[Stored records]
:::::

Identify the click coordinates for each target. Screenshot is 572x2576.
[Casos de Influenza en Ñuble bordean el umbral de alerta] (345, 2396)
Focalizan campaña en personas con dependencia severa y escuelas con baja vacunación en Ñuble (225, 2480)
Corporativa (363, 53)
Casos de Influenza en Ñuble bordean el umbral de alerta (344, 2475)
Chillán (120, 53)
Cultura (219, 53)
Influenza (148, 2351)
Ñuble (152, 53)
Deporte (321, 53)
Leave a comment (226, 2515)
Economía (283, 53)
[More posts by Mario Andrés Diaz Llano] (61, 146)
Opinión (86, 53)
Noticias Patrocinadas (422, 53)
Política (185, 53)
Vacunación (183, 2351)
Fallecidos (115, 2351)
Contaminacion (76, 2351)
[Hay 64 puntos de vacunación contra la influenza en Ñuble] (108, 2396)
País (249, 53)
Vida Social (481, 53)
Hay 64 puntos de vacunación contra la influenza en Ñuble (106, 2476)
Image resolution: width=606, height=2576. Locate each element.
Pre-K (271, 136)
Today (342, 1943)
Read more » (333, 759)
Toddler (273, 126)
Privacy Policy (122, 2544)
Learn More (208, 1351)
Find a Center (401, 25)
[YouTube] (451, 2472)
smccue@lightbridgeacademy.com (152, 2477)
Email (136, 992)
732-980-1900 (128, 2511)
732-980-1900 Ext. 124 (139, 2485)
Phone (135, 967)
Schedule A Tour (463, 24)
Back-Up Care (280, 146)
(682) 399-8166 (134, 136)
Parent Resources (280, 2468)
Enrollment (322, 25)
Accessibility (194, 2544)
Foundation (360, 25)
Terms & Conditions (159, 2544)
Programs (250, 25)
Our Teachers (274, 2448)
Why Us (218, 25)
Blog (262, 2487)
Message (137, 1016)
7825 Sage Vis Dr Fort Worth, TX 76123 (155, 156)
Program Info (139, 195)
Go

:::::

> **REQUIRED ACTION**: Make an exact copy of all the data.

> **ANSWER**:
Identify the click coordinates for each target. Screenshot is 572x2576.
[Casos de Influenza en Ñuble bordean el umbral de alerta] (345, 2396)
Focalizan campaña en personas con dependencia severa y escuelas con baja vacunación en Ñuble (225, 2480)
Corporativa (363, 53)
Casos de Influenza en Ñuble bordean el umbral de alerta (344, 2475)
Chillán (120, 53)
Cultura (219, 53)
Influenza (148, 2351)
Ñuble (152, 53)
Deporte (321, 53)
Leave a comment (226, 2515)
Economía (283, 53)
[More posts by Mario Andrés Diaz Llano] (61, 146)
Opinión (86, 53)
Noticias Patrocinadas (422, 53)
Política (185, 53)
Vacunación (183, 2351)
Fallecidos (115, 2351)
Contaminacion (76, 2351)
[Hay 64 puntos de vacunación contra la influenza en Ñuble] (108, 2396)
País (249, 53)
Vida Social (481, 53)
Hay 64 puntos de vacunación contra la influenza en Ñuble (106, 2476)
Image resolution: width=606, height=2576. Locate each element.
Pre-K (271, 136)
Today (342, 1943)
Read more » (333, 759)
Toddler (273, 126)
Privacy Policy (122, 2544)
Learn More (208, 1351)
Find a Center (401, 25)
[YouTube] (451, 2472)
smccue@lightbridgeacademy.com (152, 2477)
Email (136, 992)
732-980-1900 (128, 2511)
732-980-1900 Ext. 124 (139, 2485)
Phone (135, 967)
Schedule A Tour (463, 24)
Back-Up Care (280, 146)
(682) 399-8166 (134, 136)
Parent Resources (280, 2468)
Enrollment (322, 25)
Accessibility (194, 2544)
Foundation (360, 25)
Terms & Conditions (159, 2544)
Programs (250, 25)
Our Teachers (274, 2448)
Why Us (218, 25)
Blog (262, 2487)
Message (137, 1016)
7825 Sage Vis Dr Fort Worth, TX 76123 (155, 156)
Program Info (139, 195)
Go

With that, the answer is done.